Binary Files

Assignment 06

This assignment we complete the MeshBuilder from the last assignment. The goal was focused on making the task of building meshes efficient. Hence we decided to use binary files. For this some code had to be moved from one project to other. This was not a huge task as the code written was pretty straight forward. Another thing we had to do was to create an effect. An effect encapsulates the data related to the shaders. Similar to the mesh in structure, creating effects was an easy task too. The output for the assignment is displayed to the right. Visually it is the same as last one.

Binary Mesh

As mentioned previously, we aim to make the process of building and loading meshes efficient. Using a binary file instead of a normal text file makes the job a lot more efficient. Some of the advantages of using a binary file are:

  1. Binary files are easier to read and write through code. It takes time to convert a 32 bit integer to characters. But it takes almost no time to store the same 32 bit integer into a binary format.
  2. Binary files are smaller. In text files, each character is one byte. But in binary, a large amount of data can be stored in less bytes.
  3. Binary files can be used as intermediate files. Binary files can be hard to read and comprehend, but they should not be necessarily seen by humans.

A screenshot of the square mesh in the binary format can be seen on the right. The image is from a hex editor. I have experience using hex editors before, so verifying the data inside the binary file was not a great task (compared to the network packets I had to verify in my undergrad!)

The first four bytes (0400 0000) are the number of vertices. Next four bytes (0600 0000) are the number of indices. After that come the list of vertices. Each vertex is 12 bytes. Lastly, the index groups are stored in multiples of 3. The size of the mesh file is 80 bytes in binary format, and 332 bytes in text format.

The number of vertices and indices are before the corresponding data. This is designed this way because, we do not know how many vertices and index groups there are going to be in the file. But we do know for certain the size of each vertex. So, to read all the vertices, we need the start point and the end point of the memory in which the data is stored. The vertex count helps us to calculate the end point of the memory block. If the count of vertices would not be determined earlier, it is not possible to calculate exactly how many bytes to read in order to load the vertex data.



The order I chose, was:

  1. Number of vertices
  2. Number of indices
  3. Vertices
  4. Indices

One reason for this specific order was to have the data with the finite size before the data with variable size. Vertices before Indices because it was in the same format in the human readable format.

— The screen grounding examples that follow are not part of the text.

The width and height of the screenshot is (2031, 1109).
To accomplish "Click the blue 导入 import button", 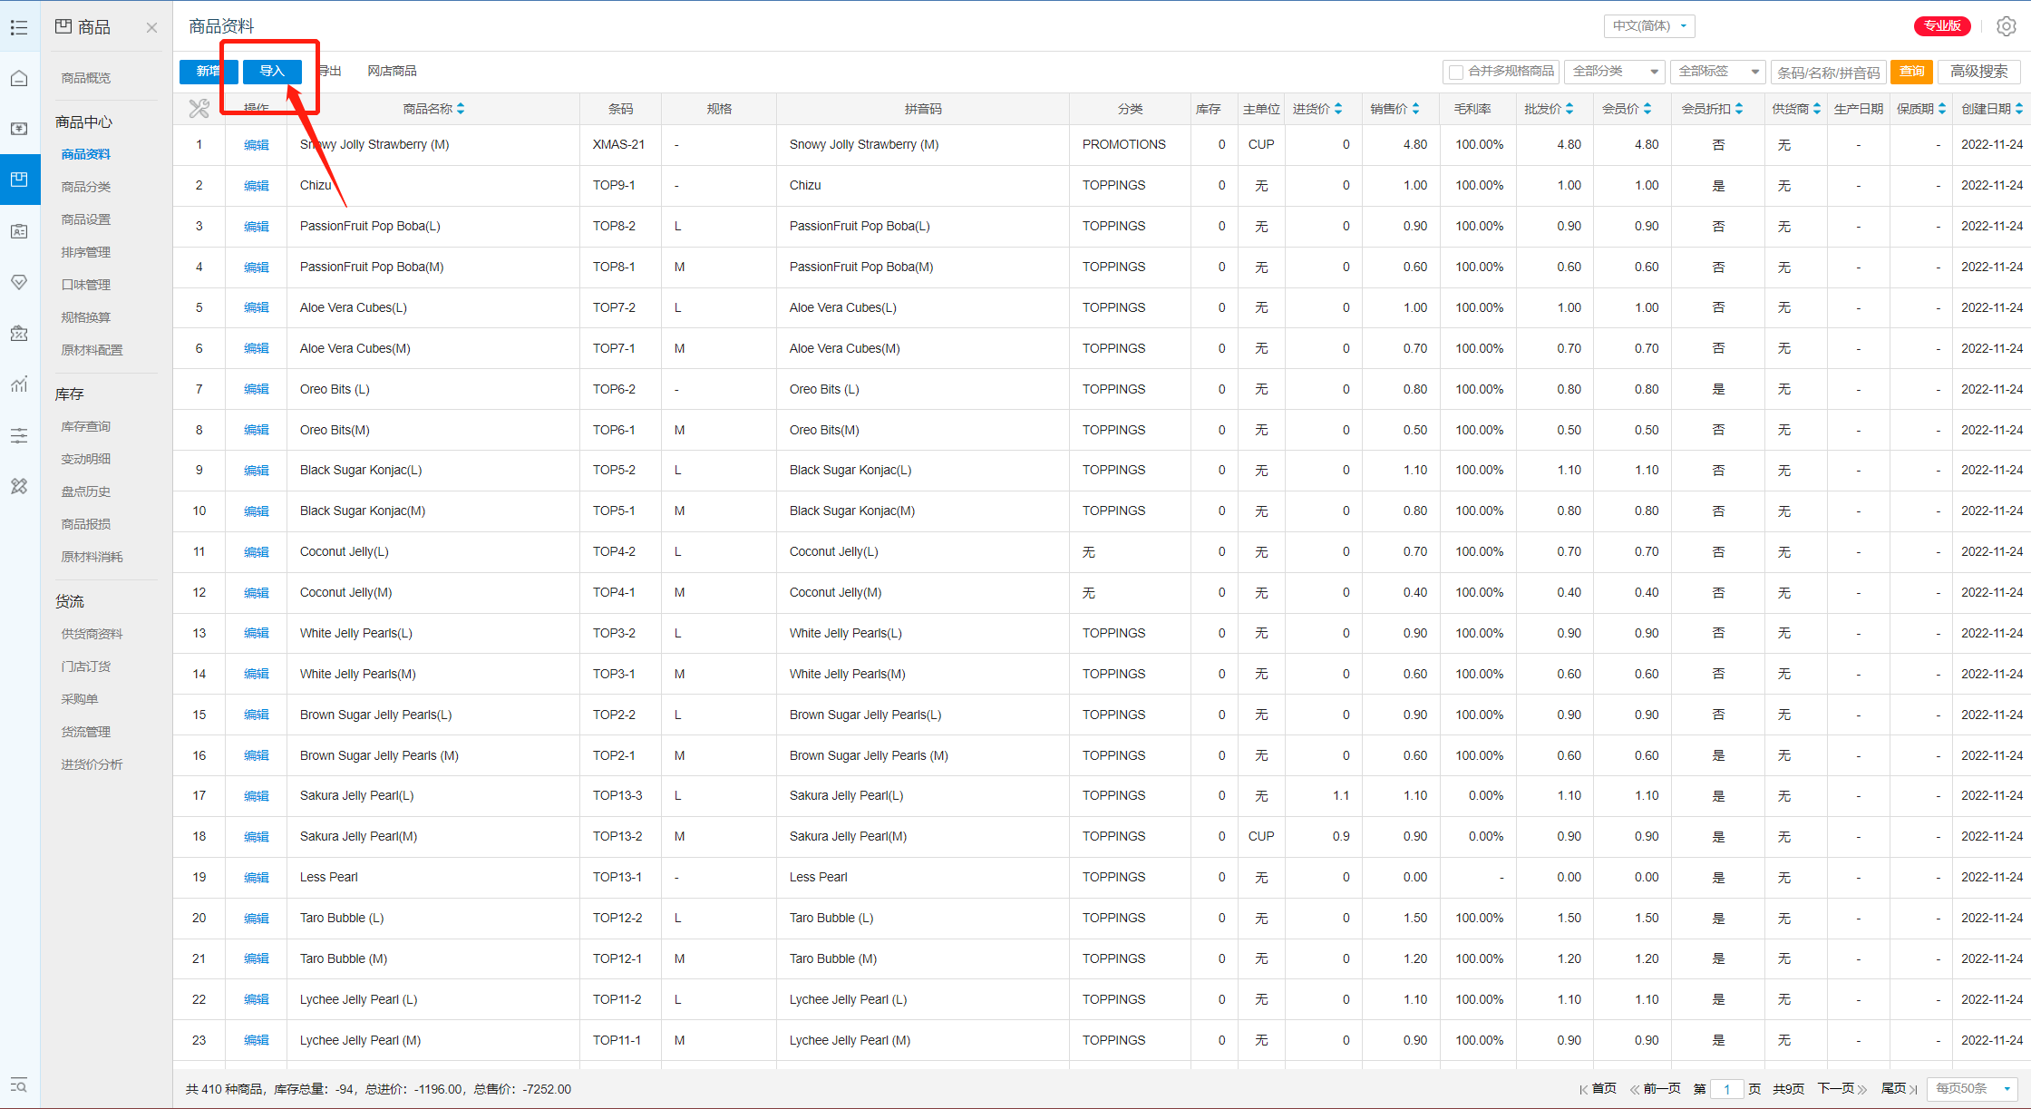I will pos(272,72).
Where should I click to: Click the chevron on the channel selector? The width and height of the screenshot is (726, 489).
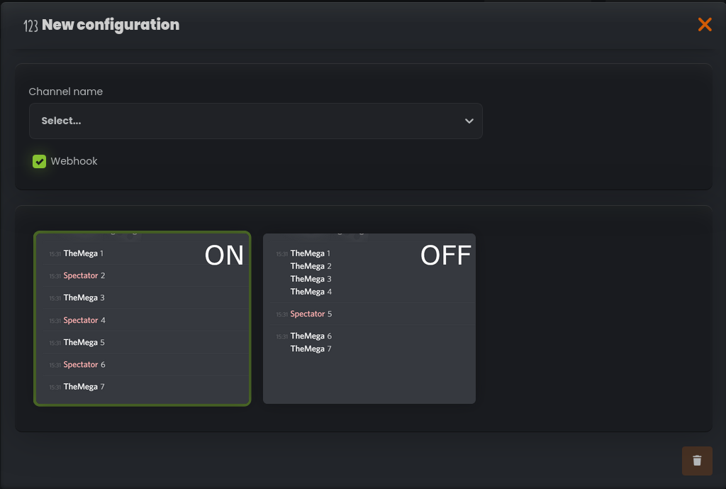pyautogui.click(x=469, y=121)
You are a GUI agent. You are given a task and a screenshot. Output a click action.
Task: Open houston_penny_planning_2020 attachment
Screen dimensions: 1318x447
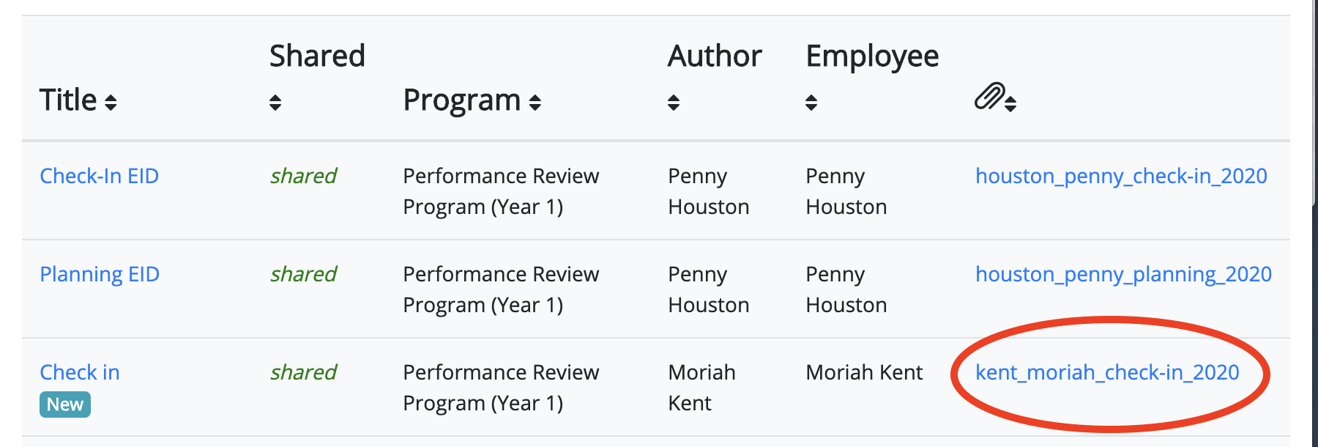pos(1123,274)

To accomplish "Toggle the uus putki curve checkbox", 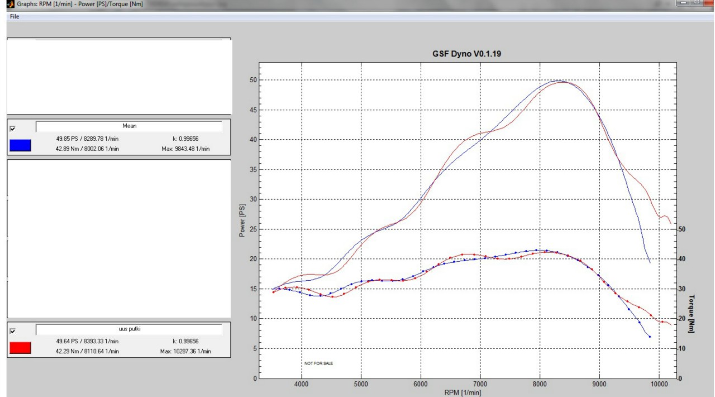I will pyautogui.click(x=13, y=331).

Binary files and Platforms

Every platform must have a version of the binary file. So, the square mesh file for Direct3D will be different than that for the OpenGL. The reasons for that are:

  1. The primary goal of using binary files is to increase the efficiency in the building and loading of the mesh. They should be able to load "in place" without any processing.
  2. All the changes to be done to the file should be done before building them, not after during runtime.
  3. Even though there will be different files, we will not be building the GL mesh file when building for Direct3D. So the number of files will not technically change.

Implementations

Writing to File

  1. Open File - fopen_s(&oFile, m_path_target, "wb");
  2. Write Data -
    fwrite(&mVertexCount, sizeof(uint32_t), 1, oFile);
    fwrite(&mIndexCount, sizeof(uint32_t), 1, oFile);
    fwrite(mVertexData, sizeof(sVertex), mVertexCount, oFile);
    fwrite(mIndexData, sizeof(uint32_t), mIndexCount, oFile);
  3. Close File - fclose(oFile);

Reading from File
  1. Open File - fopen_s(&iFile, i_path, "rb");
  2. Calculate File Size -
    fseek(iFile, 0, SEEK_END);
    fileSize = ftell(iFile);
    rewind(iFile);
  3. Read into Buffer - size_t result = fread(buffer, 1, fileSize, iFile);
  4. Extract Data -
    char * iPointer = reinterpret_cast(buffer);
    mVertexCount = *reinterpret_cast(iPointer);
    iPointer += sizeof(mVertexCount);
    mIndexCount = *reinterpret_cast(iPointer);
    iPointer += sizeof(mIndexCount);
    mVertexData = reinterpret_cast(iPointer);
    iPointer += sizeof(sVertex) * mVertexCount;
    mIndexData = reinterpret_cast(iPointer);
    iPointer += sizeof(uint32_t) * mIndexCount;
  5. Close File - fclose(iFile);

Effect Class

The effect class encapsulates the shaders used in Direct3D and OpenGL. The purpose of doing this is with the final goal to make Graphics.cpp platform independent. After moving the code into the class, the Graphics.cpp files are now starting to look more similar. With some future changes, they can be combined into one platform independent file. I guess the final requirement is also true. It feels great having to change code to make it simpler yet so much complex with a lot of functionality.

Implementations

  1. Creating new Effect - s_effect = new Effect();
  2. Initializing the effect - This will have the file name in the future assignment just like the mesh.
    s_effect->Initialize(context);
  3. Binding the effect - This function is written in the draw function just before the meshes are drawn.
    s_effect->Bind(context);

Time Estimate

Reading: 0.5 hours
Coding: 2 hours
Debugging: 0.5 hours
Writeup: 1 hour